Records for processing:

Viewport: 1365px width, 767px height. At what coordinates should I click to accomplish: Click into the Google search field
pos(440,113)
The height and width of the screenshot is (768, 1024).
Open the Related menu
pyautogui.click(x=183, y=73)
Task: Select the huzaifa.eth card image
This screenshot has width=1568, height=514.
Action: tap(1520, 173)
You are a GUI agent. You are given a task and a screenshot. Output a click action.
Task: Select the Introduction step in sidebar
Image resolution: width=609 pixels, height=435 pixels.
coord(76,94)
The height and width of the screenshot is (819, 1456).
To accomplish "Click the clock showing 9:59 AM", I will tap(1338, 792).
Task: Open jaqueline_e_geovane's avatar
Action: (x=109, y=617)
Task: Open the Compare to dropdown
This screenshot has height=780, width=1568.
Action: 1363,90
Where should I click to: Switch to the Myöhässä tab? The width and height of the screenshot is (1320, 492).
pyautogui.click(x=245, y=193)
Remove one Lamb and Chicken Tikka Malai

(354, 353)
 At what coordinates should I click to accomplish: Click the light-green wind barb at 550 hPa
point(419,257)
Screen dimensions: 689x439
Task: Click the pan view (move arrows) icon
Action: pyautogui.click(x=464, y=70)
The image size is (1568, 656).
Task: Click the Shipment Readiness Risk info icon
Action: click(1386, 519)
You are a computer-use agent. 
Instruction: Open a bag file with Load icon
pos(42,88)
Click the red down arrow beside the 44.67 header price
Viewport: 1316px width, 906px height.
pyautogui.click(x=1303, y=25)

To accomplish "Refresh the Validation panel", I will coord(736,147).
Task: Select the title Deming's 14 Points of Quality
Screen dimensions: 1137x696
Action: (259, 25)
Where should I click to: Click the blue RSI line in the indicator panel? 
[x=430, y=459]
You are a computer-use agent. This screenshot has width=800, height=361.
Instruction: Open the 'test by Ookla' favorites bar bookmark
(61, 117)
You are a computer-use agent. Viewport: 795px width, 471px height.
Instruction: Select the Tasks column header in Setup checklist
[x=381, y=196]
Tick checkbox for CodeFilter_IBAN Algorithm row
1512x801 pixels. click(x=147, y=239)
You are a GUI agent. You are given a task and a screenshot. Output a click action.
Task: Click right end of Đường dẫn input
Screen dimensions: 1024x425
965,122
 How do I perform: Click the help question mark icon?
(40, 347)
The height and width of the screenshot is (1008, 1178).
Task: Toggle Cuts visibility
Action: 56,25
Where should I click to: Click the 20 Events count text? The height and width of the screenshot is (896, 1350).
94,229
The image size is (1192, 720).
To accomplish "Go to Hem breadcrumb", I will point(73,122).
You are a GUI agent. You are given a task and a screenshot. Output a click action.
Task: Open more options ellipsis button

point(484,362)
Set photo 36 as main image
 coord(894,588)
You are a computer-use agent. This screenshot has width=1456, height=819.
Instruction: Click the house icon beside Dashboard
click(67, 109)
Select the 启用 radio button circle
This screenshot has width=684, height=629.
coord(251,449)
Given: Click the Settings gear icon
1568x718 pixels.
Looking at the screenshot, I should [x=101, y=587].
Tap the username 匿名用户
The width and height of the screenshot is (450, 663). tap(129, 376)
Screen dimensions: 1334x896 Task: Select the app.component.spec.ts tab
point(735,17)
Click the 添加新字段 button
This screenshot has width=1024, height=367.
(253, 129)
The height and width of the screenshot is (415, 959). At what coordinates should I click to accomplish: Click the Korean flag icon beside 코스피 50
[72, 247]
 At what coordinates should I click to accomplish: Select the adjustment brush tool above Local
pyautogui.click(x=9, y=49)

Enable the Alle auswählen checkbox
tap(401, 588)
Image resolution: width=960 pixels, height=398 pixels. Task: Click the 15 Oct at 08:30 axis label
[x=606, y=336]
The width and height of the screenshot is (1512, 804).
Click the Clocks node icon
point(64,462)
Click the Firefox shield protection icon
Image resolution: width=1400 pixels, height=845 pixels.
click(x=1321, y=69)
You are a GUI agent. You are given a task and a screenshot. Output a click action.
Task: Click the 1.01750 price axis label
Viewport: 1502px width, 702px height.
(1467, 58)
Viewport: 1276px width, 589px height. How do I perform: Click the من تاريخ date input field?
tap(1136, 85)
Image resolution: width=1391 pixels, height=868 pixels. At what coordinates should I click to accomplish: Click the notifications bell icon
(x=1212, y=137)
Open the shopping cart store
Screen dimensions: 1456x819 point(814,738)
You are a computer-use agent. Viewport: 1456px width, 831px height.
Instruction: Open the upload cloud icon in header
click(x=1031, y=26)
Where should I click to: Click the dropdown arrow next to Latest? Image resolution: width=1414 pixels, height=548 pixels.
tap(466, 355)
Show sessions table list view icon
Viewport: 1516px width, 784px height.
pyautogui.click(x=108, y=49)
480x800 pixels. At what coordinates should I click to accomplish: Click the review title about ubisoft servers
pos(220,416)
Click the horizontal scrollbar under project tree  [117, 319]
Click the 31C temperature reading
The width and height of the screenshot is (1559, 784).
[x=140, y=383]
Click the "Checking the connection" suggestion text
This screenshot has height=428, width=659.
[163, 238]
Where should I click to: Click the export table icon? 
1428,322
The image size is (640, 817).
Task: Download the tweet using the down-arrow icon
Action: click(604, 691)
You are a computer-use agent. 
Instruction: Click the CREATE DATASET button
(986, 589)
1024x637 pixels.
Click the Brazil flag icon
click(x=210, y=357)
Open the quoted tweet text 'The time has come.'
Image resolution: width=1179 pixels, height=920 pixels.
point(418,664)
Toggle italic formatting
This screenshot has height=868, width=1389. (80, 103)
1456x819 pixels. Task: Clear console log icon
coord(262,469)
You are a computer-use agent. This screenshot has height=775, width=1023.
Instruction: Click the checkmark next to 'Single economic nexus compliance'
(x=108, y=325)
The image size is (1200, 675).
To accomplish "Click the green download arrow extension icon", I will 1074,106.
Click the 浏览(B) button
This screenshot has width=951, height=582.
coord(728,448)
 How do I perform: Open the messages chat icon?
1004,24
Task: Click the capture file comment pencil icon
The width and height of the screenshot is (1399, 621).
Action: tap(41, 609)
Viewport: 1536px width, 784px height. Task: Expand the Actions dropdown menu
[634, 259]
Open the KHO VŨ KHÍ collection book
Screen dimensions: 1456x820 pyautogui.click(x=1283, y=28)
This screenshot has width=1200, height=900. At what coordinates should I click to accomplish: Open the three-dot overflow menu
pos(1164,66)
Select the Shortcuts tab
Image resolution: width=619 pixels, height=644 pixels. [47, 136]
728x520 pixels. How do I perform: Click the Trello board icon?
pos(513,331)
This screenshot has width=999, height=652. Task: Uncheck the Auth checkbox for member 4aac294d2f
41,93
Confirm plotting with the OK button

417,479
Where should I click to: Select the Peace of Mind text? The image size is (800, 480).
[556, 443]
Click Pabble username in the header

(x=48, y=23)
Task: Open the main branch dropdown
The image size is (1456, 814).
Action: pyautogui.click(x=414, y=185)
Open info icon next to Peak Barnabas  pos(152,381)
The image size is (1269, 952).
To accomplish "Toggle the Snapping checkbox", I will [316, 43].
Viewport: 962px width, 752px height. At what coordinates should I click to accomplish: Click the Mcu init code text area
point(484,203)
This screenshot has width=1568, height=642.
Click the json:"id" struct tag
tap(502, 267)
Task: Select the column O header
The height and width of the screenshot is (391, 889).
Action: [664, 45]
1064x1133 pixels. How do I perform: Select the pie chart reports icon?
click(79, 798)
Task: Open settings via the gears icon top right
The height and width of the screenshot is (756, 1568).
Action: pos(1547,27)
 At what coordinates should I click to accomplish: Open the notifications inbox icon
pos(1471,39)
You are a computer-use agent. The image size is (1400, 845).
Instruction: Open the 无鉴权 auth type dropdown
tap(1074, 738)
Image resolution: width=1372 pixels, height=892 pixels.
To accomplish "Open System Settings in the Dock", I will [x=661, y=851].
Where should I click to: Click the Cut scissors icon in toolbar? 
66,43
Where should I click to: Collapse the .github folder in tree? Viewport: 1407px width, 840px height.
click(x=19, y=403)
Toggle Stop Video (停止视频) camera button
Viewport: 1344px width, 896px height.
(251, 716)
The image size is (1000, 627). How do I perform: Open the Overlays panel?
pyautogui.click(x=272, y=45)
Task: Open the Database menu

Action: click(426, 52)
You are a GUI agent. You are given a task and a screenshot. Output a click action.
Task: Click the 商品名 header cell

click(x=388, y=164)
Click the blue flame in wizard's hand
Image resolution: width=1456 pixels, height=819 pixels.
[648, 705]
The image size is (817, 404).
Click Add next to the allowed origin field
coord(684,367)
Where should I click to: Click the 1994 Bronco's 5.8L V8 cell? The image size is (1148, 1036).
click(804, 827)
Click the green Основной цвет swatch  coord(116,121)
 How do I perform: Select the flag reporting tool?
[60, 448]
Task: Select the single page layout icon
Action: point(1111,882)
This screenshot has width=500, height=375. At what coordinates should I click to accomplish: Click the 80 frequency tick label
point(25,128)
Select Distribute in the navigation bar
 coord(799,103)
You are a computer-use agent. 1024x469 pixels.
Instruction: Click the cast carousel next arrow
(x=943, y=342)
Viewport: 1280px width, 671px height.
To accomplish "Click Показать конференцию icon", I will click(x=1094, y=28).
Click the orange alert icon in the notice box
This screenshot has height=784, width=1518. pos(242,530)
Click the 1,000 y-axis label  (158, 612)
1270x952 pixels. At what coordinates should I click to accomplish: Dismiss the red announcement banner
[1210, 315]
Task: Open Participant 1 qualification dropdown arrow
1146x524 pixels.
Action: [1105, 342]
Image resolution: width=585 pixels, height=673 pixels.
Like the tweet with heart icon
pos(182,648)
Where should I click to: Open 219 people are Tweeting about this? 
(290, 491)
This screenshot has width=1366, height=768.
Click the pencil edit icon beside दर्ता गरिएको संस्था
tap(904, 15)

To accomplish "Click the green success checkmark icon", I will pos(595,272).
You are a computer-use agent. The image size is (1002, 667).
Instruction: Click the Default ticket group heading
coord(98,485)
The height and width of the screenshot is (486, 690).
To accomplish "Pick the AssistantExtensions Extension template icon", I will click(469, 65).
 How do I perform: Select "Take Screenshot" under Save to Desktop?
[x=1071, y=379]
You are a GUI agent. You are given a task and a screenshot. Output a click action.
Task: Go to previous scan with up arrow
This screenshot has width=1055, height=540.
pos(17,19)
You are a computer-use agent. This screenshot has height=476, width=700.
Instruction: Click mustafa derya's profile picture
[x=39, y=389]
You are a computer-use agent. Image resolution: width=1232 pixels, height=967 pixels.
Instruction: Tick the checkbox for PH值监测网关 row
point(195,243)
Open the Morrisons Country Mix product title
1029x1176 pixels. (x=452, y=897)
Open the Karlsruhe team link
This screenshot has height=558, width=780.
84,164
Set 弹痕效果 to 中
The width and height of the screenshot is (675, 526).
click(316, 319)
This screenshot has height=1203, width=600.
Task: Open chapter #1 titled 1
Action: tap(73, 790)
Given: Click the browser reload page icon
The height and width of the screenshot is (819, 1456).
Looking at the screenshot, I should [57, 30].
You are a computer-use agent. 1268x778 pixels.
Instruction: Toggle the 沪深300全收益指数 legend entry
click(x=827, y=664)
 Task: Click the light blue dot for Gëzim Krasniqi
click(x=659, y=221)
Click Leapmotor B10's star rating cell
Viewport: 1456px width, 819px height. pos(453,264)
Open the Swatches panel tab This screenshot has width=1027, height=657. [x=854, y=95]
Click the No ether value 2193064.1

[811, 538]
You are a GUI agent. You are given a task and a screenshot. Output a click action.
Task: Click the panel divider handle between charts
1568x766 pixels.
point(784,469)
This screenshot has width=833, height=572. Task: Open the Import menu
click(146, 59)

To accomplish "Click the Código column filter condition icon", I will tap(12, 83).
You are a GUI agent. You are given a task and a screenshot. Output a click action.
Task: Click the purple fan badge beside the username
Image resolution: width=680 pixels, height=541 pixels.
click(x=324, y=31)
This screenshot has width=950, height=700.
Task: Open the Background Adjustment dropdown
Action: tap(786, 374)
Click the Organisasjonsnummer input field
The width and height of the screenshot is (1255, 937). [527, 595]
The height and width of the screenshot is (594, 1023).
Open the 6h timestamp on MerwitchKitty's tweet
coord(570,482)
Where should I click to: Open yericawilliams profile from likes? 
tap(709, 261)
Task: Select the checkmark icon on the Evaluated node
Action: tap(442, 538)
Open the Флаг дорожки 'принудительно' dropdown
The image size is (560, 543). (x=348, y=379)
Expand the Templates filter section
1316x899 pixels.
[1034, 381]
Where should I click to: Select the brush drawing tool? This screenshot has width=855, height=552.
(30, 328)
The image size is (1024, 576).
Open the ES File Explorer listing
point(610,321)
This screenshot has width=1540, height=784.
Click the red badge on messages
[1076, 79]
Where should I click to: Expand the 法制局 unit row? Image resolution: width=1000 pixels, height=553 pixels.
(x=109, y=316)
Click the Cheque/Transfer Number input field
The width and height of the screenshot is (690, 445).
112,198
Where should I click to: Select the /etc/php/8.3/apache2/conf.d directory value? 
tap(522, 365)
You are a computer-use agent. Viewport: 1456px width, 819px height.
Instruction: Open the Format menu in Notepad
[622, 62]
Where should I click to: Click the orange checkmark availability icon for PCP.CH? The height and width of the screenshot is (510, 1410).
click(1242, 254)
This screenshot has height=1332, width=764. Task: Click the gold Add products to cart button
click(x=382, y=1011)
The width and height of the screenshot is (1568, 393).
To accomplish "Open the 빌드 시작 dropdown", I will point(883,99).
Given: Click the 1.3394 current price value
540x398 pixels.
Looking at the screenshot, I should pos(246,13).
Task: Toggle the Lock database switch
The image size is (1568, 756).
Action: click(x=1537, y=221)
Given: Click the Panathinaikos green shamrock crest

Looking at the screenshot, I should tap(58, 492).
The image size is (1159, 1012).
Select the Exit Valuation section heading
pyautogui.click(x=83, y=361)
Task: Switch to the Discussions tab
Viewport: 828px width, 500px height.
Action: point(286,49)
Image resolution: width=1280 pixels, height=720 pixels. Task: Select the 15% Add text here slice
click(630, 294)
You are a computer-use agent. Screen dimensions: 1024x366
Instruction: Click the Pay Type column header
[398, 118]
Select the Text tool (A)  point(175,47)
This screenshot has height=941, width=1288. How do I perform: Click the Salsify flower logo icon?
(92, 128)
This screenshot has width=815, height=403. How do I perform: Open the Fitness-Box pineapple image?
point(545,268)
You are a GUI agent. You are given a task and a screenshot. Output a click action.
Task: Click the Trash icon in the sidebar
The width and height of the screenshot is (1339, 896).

Work to do:
Give the records as a numbered list, from the line containing "728x520 pixels. How" up to and including the line containing "Open info icon", leaving out blank lines.

Task output:
1. 728x520 pixels. How do I perform: Click the Trello board icon?
2. pos(513,331)
3. This screenshot has width=999, height=652. Task: Uncheck the Auth checkbox for member 4aac294d2f
4. 41,93
5. Confirm plotting with the OK button
6. 417,479
7. Where should I click to: Select the Peace of Mind text? The image size is (800, 480).
8. [556, 443]
9. Click Pabble username in the header
10. (x=48, y=23)
11. Task: Open the main branch dropdown
12. The image size is (1456, 814).
13. Action: pyautogui.click(x=414, y=185)
14. Open info icon next to Peak Barnabas  pos(152,381)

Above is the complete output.